Uma análise longa, que apresenta uma série de gráficos interessantes do relatório, está em dois posts no substack do Adam Tooze. O primeiro introduz o problema da queda da produtividade/investimento relativo aos EUA, de como eles são mais baixos do que se esperaria. O segundo entra na discussão de alguns dos problemas, como nos setores automobilístico, indústria de defesa, telecomunicações etc. Embora a interpretação do problema siga muitas vezes na linha dos problemas de fragmentação e escala, Tooze conclui no que seria uma disfuncionalidade central ao problema europeu, sua própria macroeconomia:
“Since the Eurozone crisis it has been clear that relations between big business and EU governance are profoundly dysfunctional. In the 2010s conservative strategies of macroeconomic governance backfired disastrously. The Draghi report rams home the point that the EU for all the sophistication of its governance no longer provides European capital with the platform to face global competition at the scale of the US or China. The answer is not to be found in domestic deflation strategies at the expense of European workers, or crimping public spending. What is needed are bigger markets, more investment and more innovation. What is needed is a fundamental reorientation of policy towards demand and innovation-led growth. Defending the status quo, as European conservatives advocate both in industrial and fiscal policy, offers no safety, but only a recipe for further relative decline and dependence on technological innovation coming from the US and China.”

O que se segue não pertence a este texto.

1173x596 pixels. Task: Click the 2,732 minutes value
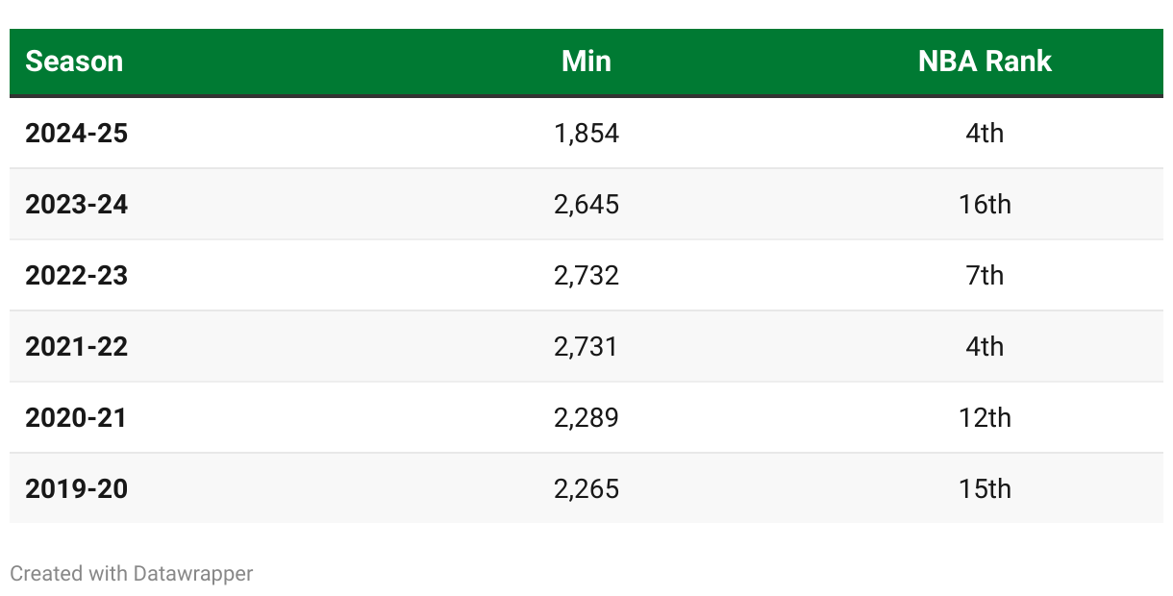click(x=587, y=276)
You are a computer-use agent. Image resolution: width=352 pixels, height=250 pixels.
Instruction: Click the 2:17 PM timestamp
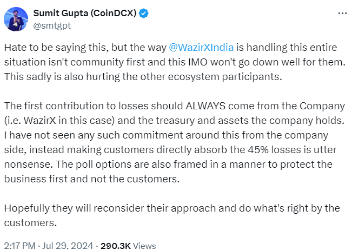click(20, 246)
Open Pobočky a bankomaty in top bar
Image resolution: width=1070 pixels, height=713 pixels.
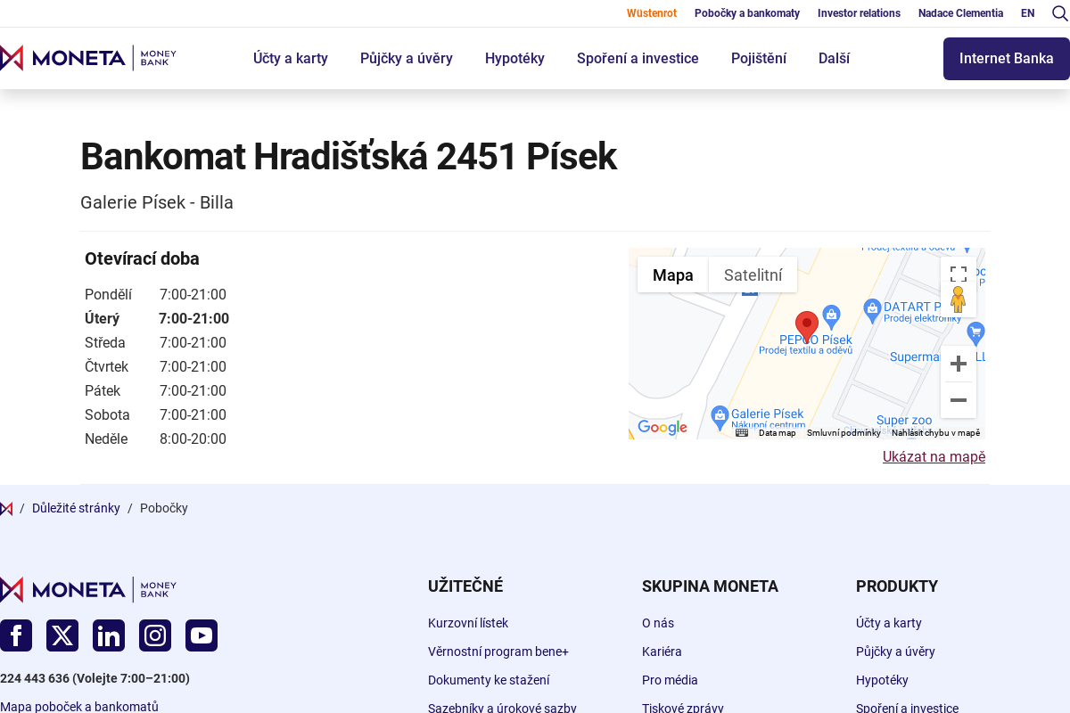tap(747, 13)
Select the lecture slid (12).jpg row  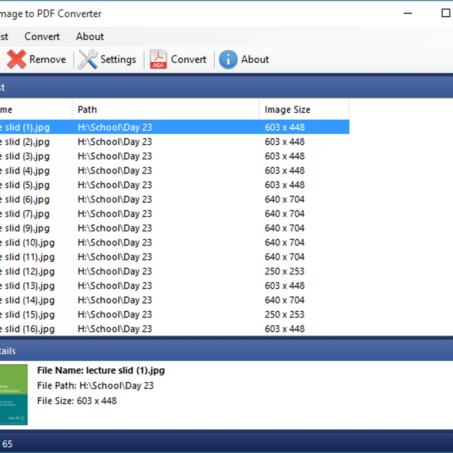tap(113, 271)

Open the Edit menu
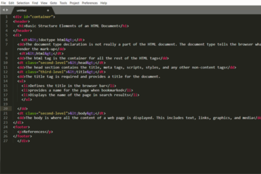coord(11,2)
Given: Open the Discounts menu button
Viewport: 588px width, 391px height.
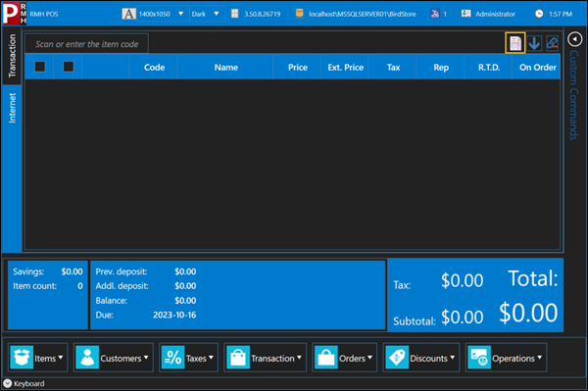Looking at the screenshot, I should coord(421,358).
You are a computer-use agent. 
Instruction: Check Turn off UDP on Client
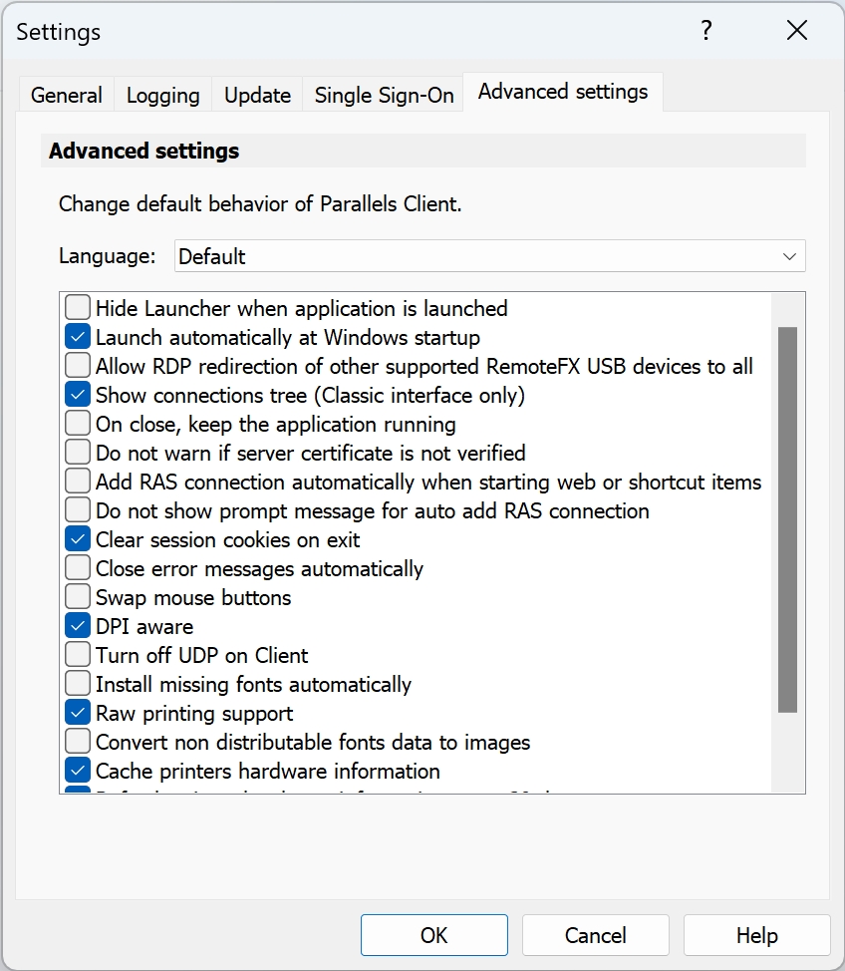click(78, 655)
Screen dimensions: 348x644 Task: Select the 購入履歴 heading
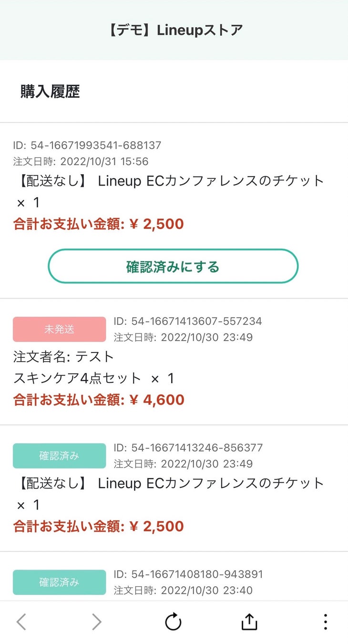tap(50, 91)
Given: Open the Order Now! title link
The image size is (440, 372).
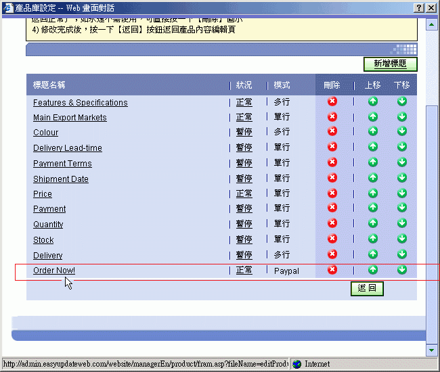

Mas outras interpretações são possíveis. Sem acesso ao X/Twitter, não tenho como trazer fragmentos do que o Pilkington tratou sobre a questão. Mas há a conversa dele sobre o assunto no Multipolarity podcast. Pilkington é a interessante mistura de um macroeconomista algo conservador com um antineoliberal convicto. Pró-China, pró-Hungria. A crítica que ele faz basicamente trata dos saltos e contradições entre o que é afirmado e os dados que são usados para justificar. Como, por exemplo, o fato de que a superioridade de produtividade americana em “tech” acontece nos setores de Serviços Profissionais e de Finanças e Seguros. Aliás, produtividade é uma daquelas coisas que as pessoas têm uma imaginação do que seja na cabeça que não propriamente bate com a forma como o índice é calculado. É como custos, outra coisa que, sem um entendimento da estrutura de um negócio, escapa ao olhar leigo.
Mas o centro do argumento do Pilkington é que o problema principal da Europa é o custo energético, um problema insolúvel se não se encarar o equívoco que é o envolvimento europeu na guerra da Ucrânia. Sem a energia barata do gás russo que chegava por gasoduto à Alemanha, não há como a indústria alemã – e a europeia por extensão – ser competitiva. Escondido no meio do relatório do Draghi está esse ponto.
Já ultrapassei o que é o tamanho de uma crônica normal. Semana que vem eu retorno com minhas considerações sobre o relatório. Até lá, feliz primavera e bom Cosme e Damião.